# A New Way to Kill SHB



## jredburn (Feb 25, 2012)

I lost a large cutout to SHB . Again. 
I pulled a couple of frames this AM and the **** things were in the comb. I decided to try a new approach to getting rid of them and stuck the comb in a large plastic bag. I took a Propane torch and filled the bag with Propane gas and sealed the bag. About two hours later the beetles were still crawling around just as happy as they could be.
Since Propane is a little hazardous to handle I thought, Why not try carbon monoxide? So I took the bag and started up the van. I pushed all the air out of the bag and stuck it over the tailpipe and filled it up, sealed it and thought "Die you suckers".
It did not work the away I thought it would.

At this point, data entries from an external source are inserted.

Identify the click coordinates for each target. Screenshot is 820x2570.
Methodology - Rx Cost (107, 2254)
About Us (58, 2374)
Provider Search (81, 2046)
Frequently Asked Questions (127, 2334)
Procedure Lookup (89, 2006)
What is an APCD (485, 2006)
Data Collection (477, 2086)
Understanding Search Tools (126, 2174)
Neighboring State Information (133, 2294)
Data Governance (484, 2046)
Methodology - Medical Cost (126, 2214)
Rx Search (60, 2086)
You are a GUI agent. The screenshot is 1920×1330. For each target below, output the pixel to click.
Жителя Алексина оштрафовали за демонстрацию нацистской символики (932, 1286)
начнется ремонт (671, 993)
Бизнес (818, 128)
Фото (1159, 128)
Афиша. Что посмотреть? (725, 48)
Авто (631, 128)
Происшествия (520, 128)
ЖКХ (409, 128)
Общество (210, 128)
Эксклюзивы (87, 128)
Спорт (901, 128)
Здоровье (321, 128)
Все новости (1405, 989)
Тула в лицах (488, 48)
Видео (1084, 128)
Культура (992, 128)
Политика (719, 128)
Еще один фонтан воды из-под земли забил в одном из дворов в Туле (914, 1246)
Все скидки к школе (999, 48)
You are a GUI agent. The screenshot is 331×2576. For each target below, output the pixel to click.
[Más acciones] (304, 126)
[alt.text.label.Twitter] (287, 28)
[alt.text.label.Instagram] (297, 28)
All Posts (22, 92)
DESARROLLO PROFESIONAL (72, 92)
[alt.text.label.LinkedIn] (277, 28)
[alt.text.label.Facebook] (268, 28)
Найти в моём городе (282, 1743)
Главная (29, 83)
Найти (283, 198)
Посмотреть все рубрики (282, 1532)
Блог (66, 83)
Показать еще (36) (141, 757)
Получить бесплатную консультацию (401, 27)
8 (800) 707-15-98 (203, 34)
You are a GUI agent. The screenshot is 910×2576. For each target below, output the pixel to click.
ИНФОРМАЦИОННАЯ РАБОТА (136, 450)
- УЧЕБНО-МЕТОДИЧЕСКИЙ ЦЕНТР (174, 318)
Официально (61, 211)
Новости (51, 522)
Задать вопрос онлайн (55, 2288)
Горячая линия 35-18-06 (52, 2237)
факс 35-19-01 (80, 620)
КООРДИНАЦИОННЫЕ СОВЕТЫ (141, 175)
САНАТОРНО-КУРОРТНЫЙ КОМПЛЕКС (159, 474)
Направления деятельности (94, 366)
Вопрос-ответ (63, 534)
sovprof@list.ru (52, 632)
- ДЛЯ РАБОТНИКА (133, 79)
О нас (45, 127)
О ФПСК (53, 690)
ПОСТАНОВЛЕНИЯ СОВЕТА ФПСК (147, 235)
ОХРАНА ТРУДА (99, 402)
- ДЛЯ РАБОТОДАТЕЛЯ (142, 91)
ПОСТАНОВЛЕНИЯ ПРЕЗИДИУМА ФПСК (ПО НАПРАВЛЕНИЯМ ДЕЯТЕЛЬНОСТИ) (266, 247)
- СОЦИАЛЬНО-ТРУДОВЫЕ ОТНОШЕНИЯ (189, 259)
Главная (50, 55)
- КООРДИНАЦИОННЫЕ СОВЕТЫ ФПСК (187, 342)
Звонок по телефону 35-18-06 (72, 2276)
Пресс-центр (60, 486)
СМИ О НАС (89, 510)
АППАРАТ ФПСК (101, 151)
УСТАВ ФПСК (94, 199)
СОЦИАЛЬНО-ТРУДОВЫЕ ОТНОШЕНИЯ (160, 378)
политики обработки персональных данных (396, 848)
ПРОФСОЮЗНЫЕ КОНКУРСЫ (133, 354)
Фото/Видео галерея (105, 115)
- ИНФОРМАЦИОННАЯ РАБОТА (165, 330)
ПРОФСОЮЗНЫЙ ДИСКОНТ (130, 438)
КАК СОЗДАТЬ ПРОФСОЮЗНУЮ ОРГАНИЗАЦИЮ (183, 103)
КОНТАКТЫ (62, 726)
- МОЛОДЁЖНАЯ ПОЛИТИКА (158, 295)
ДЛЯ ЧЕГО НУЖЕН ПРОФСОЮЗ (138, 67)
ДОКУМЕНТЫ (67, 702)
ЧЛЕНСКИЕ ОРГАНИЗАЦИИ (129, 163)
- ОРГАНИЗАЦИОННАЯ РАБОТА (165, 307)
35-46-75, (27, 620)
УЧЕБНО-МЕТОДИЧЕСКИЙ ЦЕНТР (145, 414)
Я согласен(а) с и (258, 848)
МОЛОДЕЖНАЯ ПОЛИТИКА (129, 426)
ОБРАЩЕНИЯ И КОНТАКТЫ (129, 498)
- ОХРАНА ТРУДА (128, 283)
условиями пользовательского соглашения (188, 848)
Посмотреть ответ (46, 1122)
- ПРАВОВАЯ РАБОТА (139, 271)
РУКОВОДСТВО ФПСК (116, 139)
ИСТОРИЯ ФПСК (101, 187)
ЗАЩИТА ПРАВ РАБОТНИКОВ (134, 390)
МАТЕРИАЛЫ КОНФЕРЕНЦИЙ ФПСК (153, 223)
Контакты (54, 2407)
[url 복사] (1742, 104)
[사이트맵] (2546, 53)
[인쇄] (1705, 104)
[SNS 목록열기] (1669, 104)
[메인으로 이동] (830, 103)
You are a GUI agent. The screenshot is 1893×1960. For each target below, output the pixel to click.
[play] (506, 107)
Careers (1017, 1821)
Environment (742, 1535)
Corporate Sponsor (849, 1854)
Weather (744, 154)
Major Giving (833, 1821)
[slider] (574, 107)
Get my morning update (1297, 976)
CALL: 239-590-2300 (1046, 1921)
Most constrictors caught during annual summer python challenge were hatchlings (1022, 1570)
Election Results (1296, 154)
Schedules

BUT IT DID WORK.
Almost immediately the larva came out of the cavities of the comb and started crawling around and the beetles went bananas also. Where I thought there would be 30 or 40 beetle at the most, there were over a 100 and the larva were five times that. What a mess.
Four hours later the beetles started to die. That is not a misprint , 4 hours in 100% carbon monoxide. At six hours the beetles were dead and the larva were starting to die. At eight + hours the last of the larva quit moving.
WHAT I DON'T KNOW is the effect on uncapped brood. Capped brood and honey could be brushed off and then would be ready to return to the hive so the bees could clean them up.
If you have beetles (and everybody does) a large, strong hive can control the beetles but if you only have one colony and it swarms of the queen gets old, the beetles will overrun the hive is a couple of days. So you could take every other frame out of a box, brush off all the bees and put it in a plastic bag (Hefty bags seal tighter than ziplock ones)and gas the whole frame overnight. The next day take out the remaining frames and replace the clean ones. 
The carbon monoxide dissipates as soon as you open the bag so nothing goes into the hive. There is no pesticide involved and the bees will clean up any debris that you don't knock off the comb. 
It's also cheap. It just takes time for the sucker to die. They are very hard to kill.
If someone tries it, please post the results.
regards
Joe


----------



## timgoodin (Mar 10, 2007)

An interesting idea but unfortunatley the exhaust fumes from a vehicle are not 100% carbon monoxide although it is a component. According to wikipedia the exhaust ranges from Nitorous Oxide, Ozone, Carbon Monoxide, Carbon Dioxide, Particulate Matter and various volatile organic compounds. Remembering my High School chemistry it woud be primarily the volatile organic compounds I would worry about these are from alcohols, to benzene, to many other toxic compounds. If you had a source of pure Carbon Monoxide it might be good to battle SHB but I wouldn't want the other stuff in my wax. Good luck with it.

Tim Goodin


----------



## Jaseemtp (Nov 29, 2010)

what about sealing em up with some dry ice? as it "melts" it would release all of the CO2 and that should kill em all and the CO2 wouldnt hurt the wax. Ohh CO2 = carbon dioxide


----------



## buzz abbott (Mar 6, 2012)

Jaseemtp said:


> what about sealing em up with some dry ice? as it "melts" it would release all of the CO2 and that should kill em all and the CO2 wouldnt hurt the wax. Ohh CO2 = carbon dioxide


Seems the co2 would do the job too. might take longer, but if they can't breath...


----------



## jrbbees (Apr 4, 2010)

I think some gas is a great idea as long as you don't kill yourself.
I would think capped brood and uncapped brood would also be effected.
They are capped but the caps are O2 permiable or the larva would die.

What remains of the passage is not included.